If I were to have a data for a one-dimensional system evolving in time, essentially a two-dimensional array, and the array at each point in time is of the same size, how would I produce something like this:
(Taken from Turing’s model for biological pattern formation and the robustness problem by Maini et al., 2012)
I have tried to replicate this with matplotlib by resizing (or rather synthesising) each instance in time to an array of specific length, according to the growth of the domain, and filling the rest of the array with NaNs.
import numpy as np
import matplotlib.pyplot as plt
N = 750
x = []
t = np.linspace(0, N, N)
def asize(i, N): # Computes the necessary size of the array
return int(N*np.exp(2*(i-N)/N))
for i in range(N): # Concatenating data with whitespace
x.append(np.concatenate((np.sin(np.linspace(0,3*np.pi,asize(i,N)))**2,
np.NaN*np.zeros(N-asize(i,N)))))
x = np.transpose(np.array(x))
plt.imshow(x, cmap = 'Spectral_r', origin = 'lower')

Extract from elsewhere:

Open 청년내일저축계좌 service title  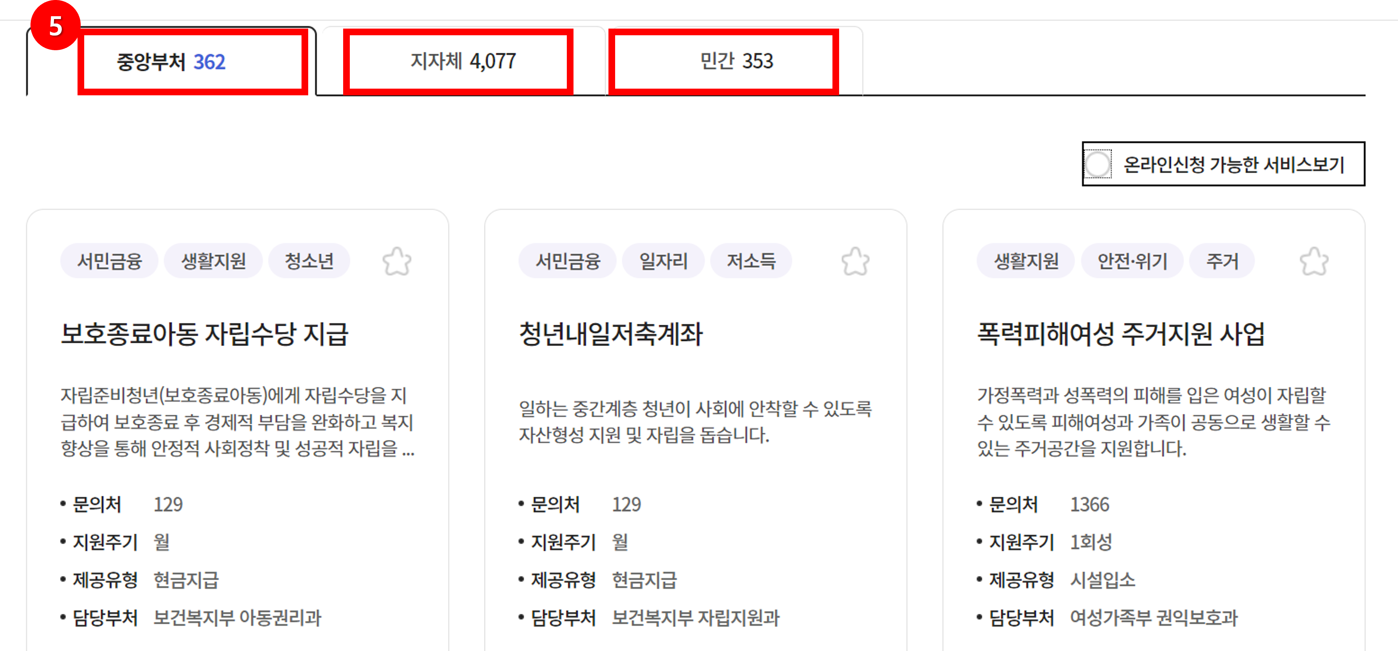[611, 334]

plt.plot(t, N*np.exp(2*(t-N)/N), c='white', lw = 2) # Making the boundary smoother
plt.axis([0,N,0,N])
plt.xlabel('$t$')
plt.ylabel('$x$')
plt.xticks([0,250,500,750])
plt.yticks([0,250,500,750])
plt.show()
Naturally, with actual data this method would be even more tedious, requiring to somehow squish the arrays. Is there a more reasonable way of doing this with matplotlib, Mathematica or any other tool?